Berarti kita mengerti bahwa ukuran yang kita pakai untuk mengukur akan diukurkan kepada kita di samping itu akan ditambah lagi kepada kita (Markus 4:24). Siapa menabur dalam daging akan menuai kebinasaan dan siapa menabur dalam Roh akan menuai damai sejahtera dan hidup yang kekal. Dan hendaklah kita memilih untuk menabur dalam Roh dan bukan sebaliknya. Tetapi perlu juga diperhatikan ada ayat firman Tuhan lain yang mengatakan demikian :
Kamu menabur banyak, tetapi membawa pulang hasil sedikit; kamu makan, tetapi tidak sampai kenyang; kamu minum, tetapi tidak sampai puas; kamu berpakaian, tetapi badanmu tidak sampai panas; dan orang yang bekerja untuk upah, ia bekerja untuk upah yang ditaruh dalam pundi-pundi yang berlobang! (Hagai 1:6).

Tampaknya seolah-olah ayat firman tersebut bertentangan dengan ‘siapa menabur banyak akan menuai banyak’. Tetapi apakah benar bertentangan?
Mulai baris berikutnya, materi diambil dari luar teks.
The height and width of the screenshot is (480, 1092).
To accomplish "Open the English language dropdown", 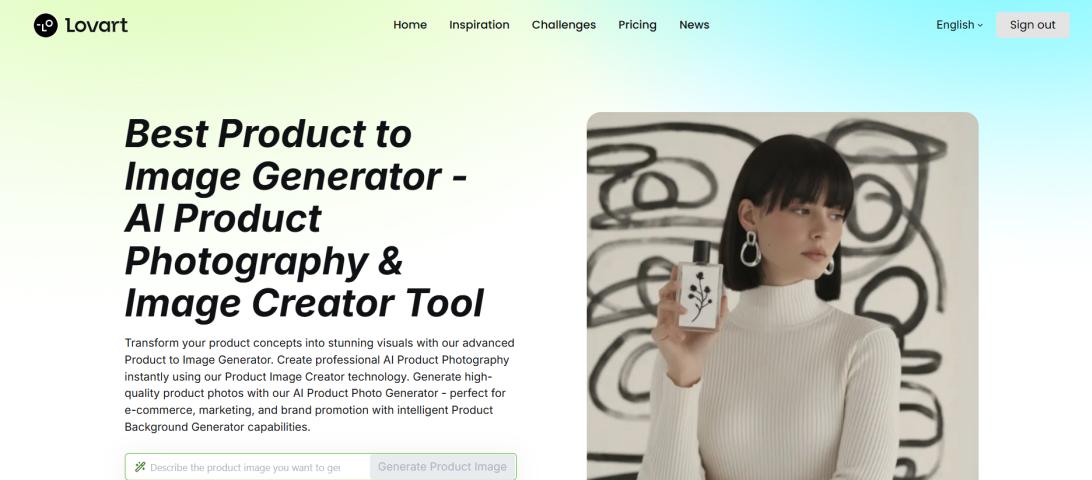I will (x=959, y=25).
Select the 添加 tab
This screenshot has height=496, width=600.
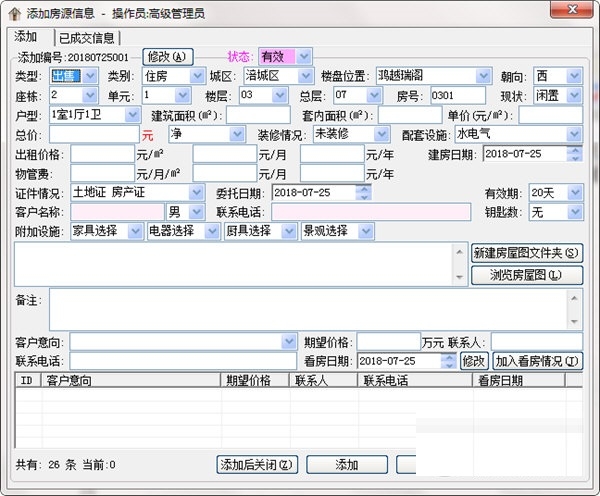[25, 37]

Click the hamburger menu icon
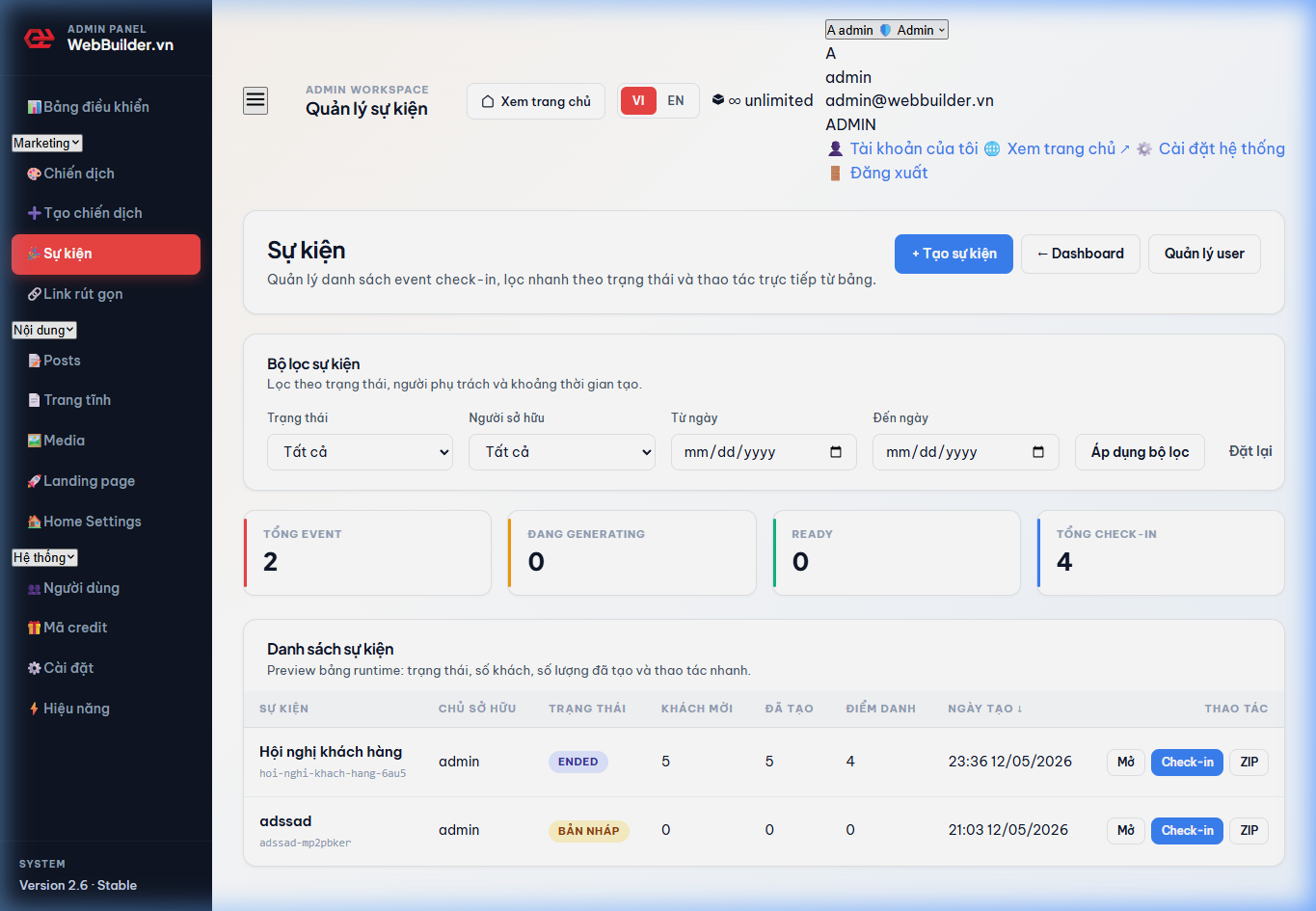tap(255, 100)
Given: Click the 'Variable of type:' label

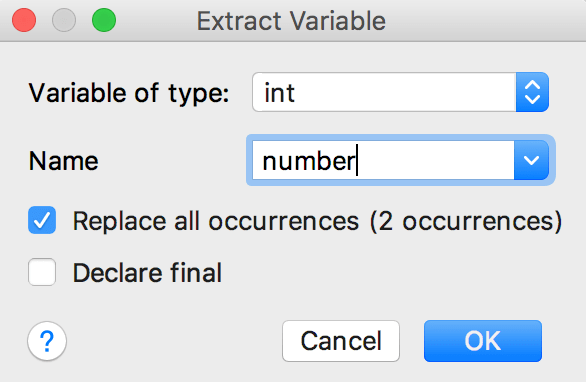Looking at the screenshot, I should tap(129, 93).
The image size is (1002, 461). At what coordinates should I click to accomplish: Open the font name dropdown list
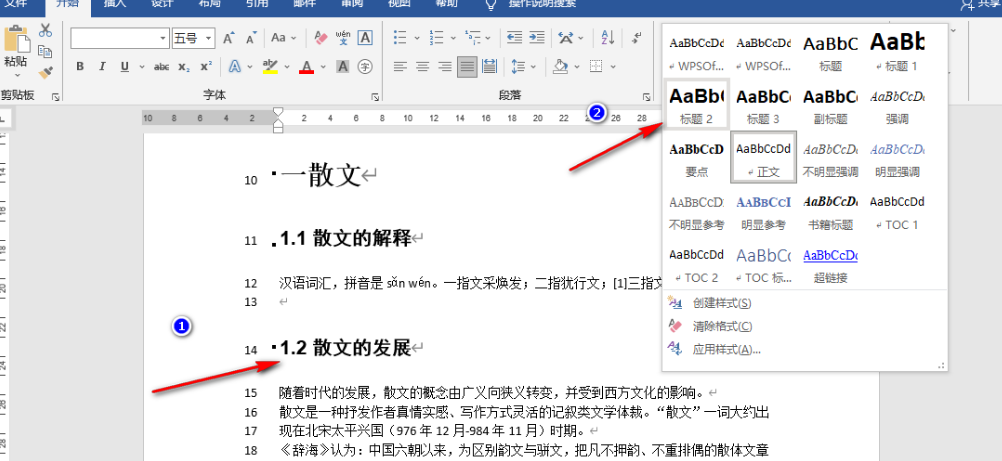(x=163, y=38)
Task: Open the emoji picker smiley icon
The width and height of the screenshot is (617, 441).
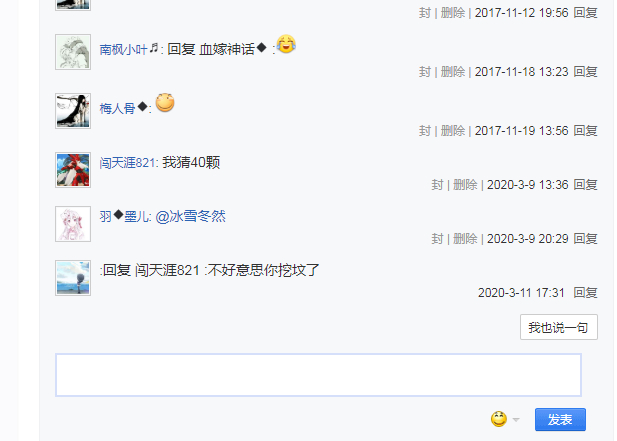Action: [499, 419]
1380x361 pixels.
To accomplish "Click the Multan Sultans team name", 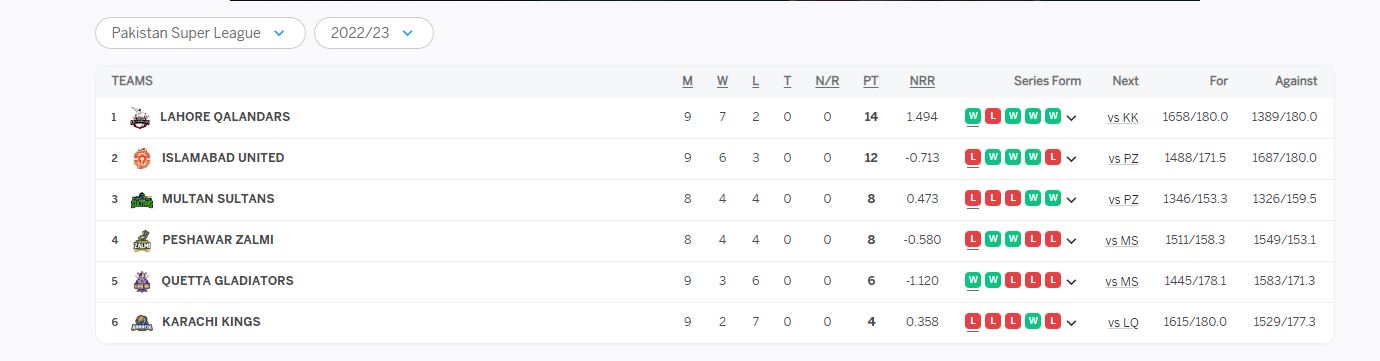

Tentu saja firman Tuhan ya dan amin, tidak akan pernah bertentangan satu dengan yang lainnya. Itu perlunya kita membaca firman Tuhan secara keseluruhan dan bukan hanya sepenggal atau sebagian saja. Mari kita pelajari melalui pengalaman bangsa Israel setelah mereka pulang dari pembuangan selama 70 tahun di Babel dan diperintahkan Tuhan untuk membangun kembali Bait Suci; dalam hal yang bagaimana dan mengapa seseorang yang menabur banyak tetapi membawa pulang hasil yang sedikit. Jawabannya ada di dalam ayat 9-11 : Kamu mengharapkan banyak, tetapi hasilnya sedikit, dan ketika kamu membawanya ke rumah, Aku menghembuskannya. Oleh karena apa? demikianlah firman TUHAN semesta alam. Oleh karena rumah-Ku yang tetap menjadi reruntuhan, sedang kamu masing-masing sibuk dengan urusan rumahnya sendiri. Itulah sebabnya langit menahan embunnya dan bumi menahan hasilnya, dan Aku memanggil kekeringan datang ke atas negeri, ke atas gunung-gunung, ke atas gandum, ke atas anggur, ke atas minyak, ke atas segala yang dihasilkan tanah, ke atas manusia dan hewan dan ke atas segala hasil usaha.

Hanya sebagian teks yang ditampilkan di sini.